**Request:** Reproduce the data below word for word, starting at the line that contains "This screenshot has height=765, width=1568." and ending at the line that contains "pyautogui.click(x=197, y=85)", with both of those lines included.

**Records for the task:**
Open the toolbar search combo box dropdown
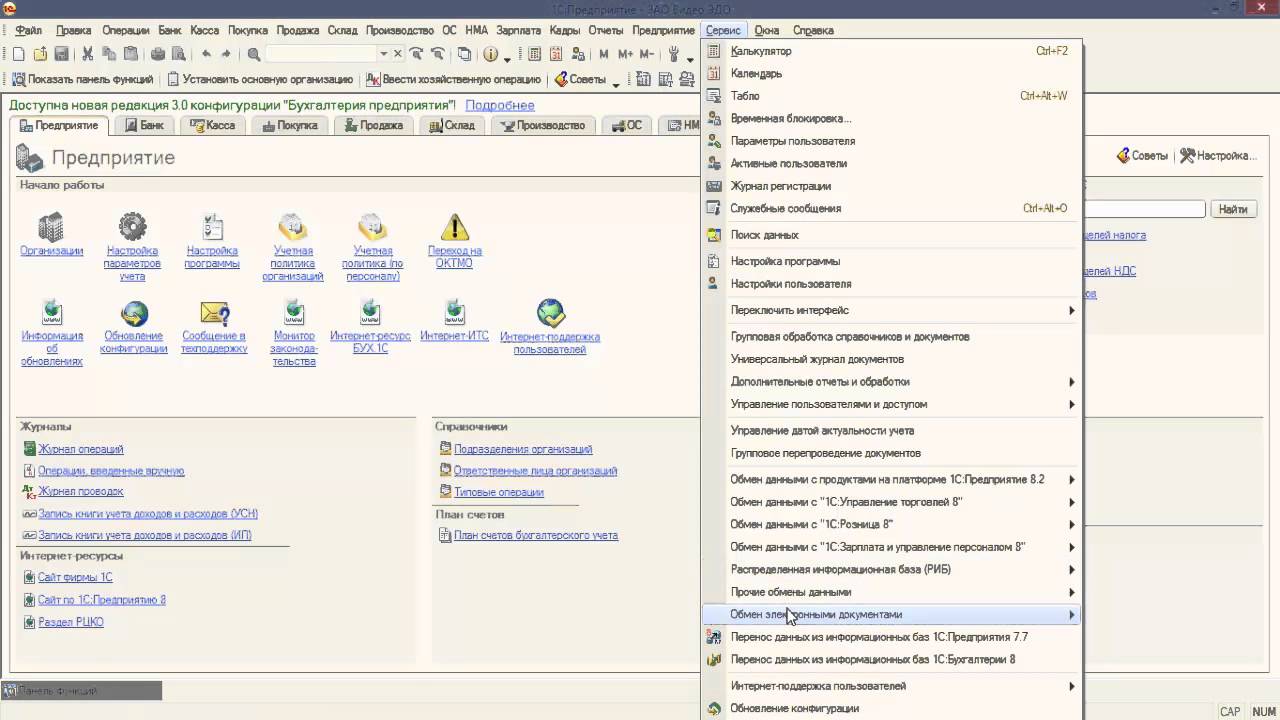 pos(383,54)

==

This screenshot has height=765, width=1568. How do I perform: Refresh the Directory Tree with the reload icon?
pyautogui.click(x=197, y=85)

--

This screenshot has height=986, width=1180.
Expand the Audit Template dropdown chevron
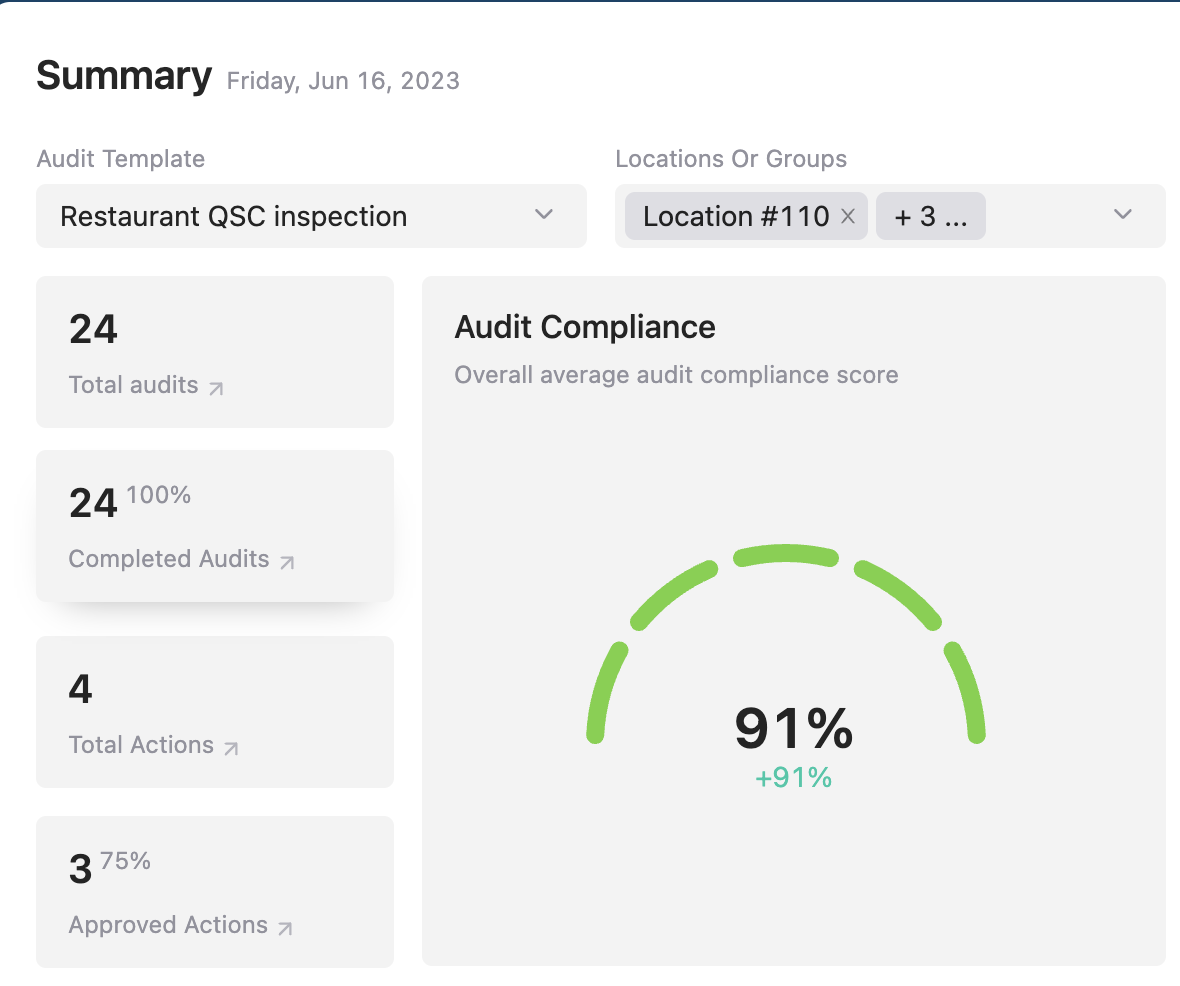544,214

**Response to this task:**
This screenshot has height=765, width=1568. How do I perform: Refresh the Directory Tree with the reload icon?
pyautogui.click(x=197, y=85)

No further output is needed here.